9th Circuit rejects California's bid to rewrite Supreme Court ruling on parental rights in schools

 March 19, 2026

The 9th Circuit Court of Appeals has denied California's emergency request to modify language from a U.S. Supreme Court decision that struck down policies allowing public schools to hide a student's gender transition from parents. The ruling is another decisive loss for a state that has spent years trying to insert itself between parents and their children.

California filed the emergency motion seeking to revise the language of a permanent injunction against the policy. The 9th Circuit wasn't having it, ruling that any effort to modify the injunction in Mirabelli v. Bonta must be addressed by the district court, not the appellate court.
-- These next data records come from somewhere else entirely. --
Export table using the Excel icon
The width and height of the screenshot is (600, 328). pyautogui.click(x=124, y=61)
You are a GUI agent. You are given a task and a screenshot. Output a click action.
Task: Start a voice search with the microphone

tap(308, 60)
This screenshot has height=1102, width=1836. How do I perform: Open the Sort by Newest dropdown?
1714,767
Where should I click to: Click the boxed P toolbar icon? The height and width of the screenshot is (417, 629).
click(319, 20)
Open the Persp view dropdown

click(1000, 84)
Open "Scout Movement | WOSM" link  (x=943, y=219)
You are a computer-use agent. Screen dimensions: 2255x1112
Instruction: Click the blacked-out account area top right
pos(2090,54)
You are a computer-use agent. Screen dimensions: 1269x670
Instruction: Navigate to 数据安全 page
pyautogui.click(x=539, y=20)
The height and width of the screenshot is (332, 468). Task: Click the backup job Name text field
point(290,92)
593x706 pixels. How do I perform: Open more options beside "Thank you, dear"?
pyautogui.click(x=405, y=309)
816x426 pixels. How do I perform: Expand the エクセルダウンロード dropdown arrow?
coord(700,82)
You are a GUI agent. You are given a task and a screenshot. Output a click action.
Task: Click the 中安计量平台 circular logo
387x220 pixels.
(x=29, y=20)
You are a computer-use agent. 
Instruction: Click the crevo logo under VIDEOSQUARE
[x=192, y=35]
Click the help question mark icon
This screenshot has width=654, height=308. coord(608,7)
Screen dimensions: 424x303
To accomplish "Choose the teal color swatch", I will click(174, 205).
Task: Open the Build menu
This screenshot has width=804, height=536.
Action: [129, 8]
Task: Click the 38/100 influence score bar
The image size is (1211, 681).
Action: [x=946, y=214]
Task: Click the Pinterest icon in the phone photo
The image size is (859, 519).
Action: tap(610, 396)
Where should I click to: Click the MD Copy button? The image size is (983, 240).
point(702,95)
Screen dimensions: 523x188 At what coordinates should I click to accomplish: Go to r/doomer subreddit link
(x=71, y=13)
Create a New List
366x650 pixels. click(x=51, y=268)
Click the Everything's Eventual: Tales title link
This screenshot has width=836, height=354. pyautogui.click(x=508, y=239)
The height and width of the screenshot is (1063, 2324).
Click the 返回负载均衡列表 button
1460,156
The state tried to go over the lower court's head. The appellate court sent it right back down.

A 6-3 Supreme Court Ruling California Can't Escape

Earlier this month, the U.S. Supreme Court ruled 6-3 that California's policies violated the First and 14th Amendments. The decision vacated a 9th Circuit stay order that had paused a lower court injunction blocking the gender policy. That injunction, issued by U.S. District Judge Roger Benitez, came after he certified the case as a class action in December and issued a permanent injunction against the state's policies.

The permanent injunction's language is unambiguous, Center Square noted:

"Parents and guardians have a federal constitutional right to be informed if their public school student child expresses gender incongruence, teachers and school staff having a federal constitutional right to accurately inform the parent or guardian of their student when the student expresses gender incongruence."

The injunction went further:

"These federal constitutional rights are superior to any state or local laws, state or local regulations, or state or local policies to the contrary."

That's the Supreme Court of the United States, with a commanding 6-3 majority, affirming that parents have a constitutional right to know what is happening with their own children in public schools. And that no state law, regulation, or policy can override it.

California's 'Desperate Attempt'

Paul M. Jonna, special counsel for the Thomas More Society, didn't mince words about California's maneuver. He called the motion a "desperate attempt" and laid out why the 9th Circuit was right to reject it:

"It was obviously a very desperate attempt to have the 9th Circuit improperly rewrite the injunction."

"We're glad that the 9th Circuit did not accept that invitation into error."

Jonna also pointed to language in the Supreme Court's ruling that undercuts California's apparent concern that the injunction somehow endangers children in abusive homes. Quoting the ruling, he noted that the injunction "permits the state to shield children from unfit parents by enforcing child abuse laws and removing children from parental custody in appropriate cases."

In other words, the safeguard California claimed to be worried about already exists. The state just didn't want to acknowledge it because doing so would strip away its last rhetorical justification for the policy.

The Silence Says Plenty

California Attorney General Rob Bonta's office was contacted for comment. No response. The California Department of Education said it "cannot comment on pending litigation."

That's convenient. A state that spent enormous political capital defending a policy of keeping secrets from parents now has nothing to say when the courts dismantle it at every level. The Supreme Court ruled against them. The 9th Circuit, a court not exactly known for its conservative leanings, refused to bail them out. And the officials who championed these policies have gone quiet.

What This Is Really About

Strip away the legal procedural maneuvering, and the core question here is simple: Do parents have the right to know what is happening with their children in government-run schools?

California's answer, for years, was no. The state built a framework that empowered school staff to act as ideological gatekeepers, deciding what information parents deserved to receive about their own kids. Teachers were placed in the impossible position of being required to conceal information from the very people legally responsible for a child's welfare.

The constitutional problems with this arrangement were always obvious. The First Amendment protects the right of school staff to communicate truthfully with parents. The 14th Amendment protects parental rights over the upbringing of their children. California's policies ran headlong into both.

What's remarkable is how far California was willing to go to defend the indefensible. After losing at the district court level, after losing at the Supreme Court in a lopsided 6-3 decision, the state's response was to rush to the 9th Circuit with an emergency motion to rewrite the terms of its own defeat.

Three courts. Three losses. And still no willingness to accept that parents come first.

The Precedent That Matters

The Supreme Court's ruling keeps in place a statewide block on these policies, and the 9th Circuit's refusal to intervene reinforces the finality of that decision. For families across California and potentially across the country, this establishes a clear constitutional floor: schools cannot build walls of secrecy between children and their parents on matters this significant.

Other states that have pursued similar policies should take note. The highest court in the land has spoken, and the legal architecture supporting parental notification is now reinforced at every level of the federal judiciary.

California gambled that it could use the machinery of public education to override the most fundamental relationship in a child's life. The courts told them, three times over, that the Constitution disagrees.